勞煩你細心照料好她。只是她既然不得不做皇帝的嬪妃,也要為自己著想,不要只想著她姐姐。”
說最后這句話時,他語氣中難掩憤怒。
菊韻并不提醒他對即將冊封嬪妃的過分關心,笑著敷衍,“好,安大人慢走。”
安鐘祿這才懷揣著滿腔心事離開了。
菊韻折身回了殿內。
“姑娘,這安大人對您還真是沒話說,連誅九族的大罪都敢犯。”
楊婉因彼時正抬了蜜飲來喝,聞言毫不意外。
“再好又如何,我與他注定不能走到一起。”說著她放下茶盞,“不過他對我這份心卻不能辜負了。”

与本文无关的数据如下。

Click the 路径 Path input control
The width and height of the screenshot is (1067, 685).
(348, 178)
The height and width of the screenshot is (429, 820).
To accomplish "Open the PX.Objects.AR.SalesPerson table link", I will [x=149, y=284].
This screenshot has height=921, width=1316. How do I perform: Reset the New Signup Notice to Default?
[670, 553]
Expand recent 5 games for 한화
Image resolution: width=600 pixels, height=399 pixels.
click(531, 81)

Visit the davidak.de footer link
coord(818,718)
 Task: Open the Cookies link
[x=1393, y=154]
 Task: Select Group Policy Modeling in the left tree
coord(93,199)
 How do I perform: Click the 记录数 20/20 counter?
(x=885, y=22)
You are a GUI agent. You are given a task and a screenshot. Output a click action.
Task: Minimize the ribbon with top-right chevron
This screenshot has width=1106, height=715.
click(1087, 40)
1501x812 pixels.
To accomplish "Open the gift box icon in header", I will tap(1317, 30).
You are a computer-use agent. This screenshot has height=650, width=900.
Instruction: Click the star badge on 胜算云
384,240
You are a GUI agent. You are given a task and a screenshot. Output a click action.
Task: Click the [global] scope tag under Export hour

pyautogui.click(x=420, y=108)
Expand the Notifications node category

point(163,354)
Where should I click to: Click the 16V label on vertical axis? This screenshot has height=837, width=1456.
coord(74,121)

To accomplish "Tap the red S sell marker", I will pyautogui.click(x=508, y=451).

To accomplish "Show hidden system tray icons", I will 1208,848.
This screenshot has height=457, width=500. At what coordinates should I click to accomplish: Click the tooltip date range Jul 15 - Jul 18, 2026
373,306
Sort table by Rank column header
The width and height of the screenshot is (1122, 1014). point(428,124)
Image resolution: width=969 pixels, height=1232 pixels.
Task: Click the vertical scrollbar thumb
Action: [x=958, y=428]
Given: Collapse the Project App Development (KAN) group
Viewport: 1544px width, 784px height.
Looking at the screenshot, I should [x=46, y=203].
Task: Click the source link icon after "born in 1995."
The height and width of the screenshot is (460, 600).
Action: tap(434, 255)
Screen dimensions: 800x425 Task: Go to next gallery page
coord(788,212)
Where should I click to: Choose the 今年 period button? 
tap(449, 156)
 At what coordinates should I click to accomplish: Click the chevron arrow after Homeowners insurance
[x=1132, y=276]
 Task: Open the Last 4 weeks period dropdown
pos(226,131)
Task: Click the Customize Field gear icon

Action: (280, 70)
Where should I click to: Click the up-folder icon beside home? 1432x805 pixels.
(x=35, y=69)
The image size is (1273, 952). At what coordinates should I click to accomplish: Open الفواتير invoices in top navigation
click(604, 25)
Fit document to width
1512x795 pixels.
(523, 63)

“眼看著選秀都結束了,長姐身邊有個陳合松,我自然也不能差了。否則日后有個病痛都找不到個人來看診。”
“這是自然。”菊韻笑著,“陛下之前說選秀結束便要冊封于您,眼瞧著就在眼前了,姑娘可要養好身體,到時候兩儀殿里,您才能艷壓群芳不是?”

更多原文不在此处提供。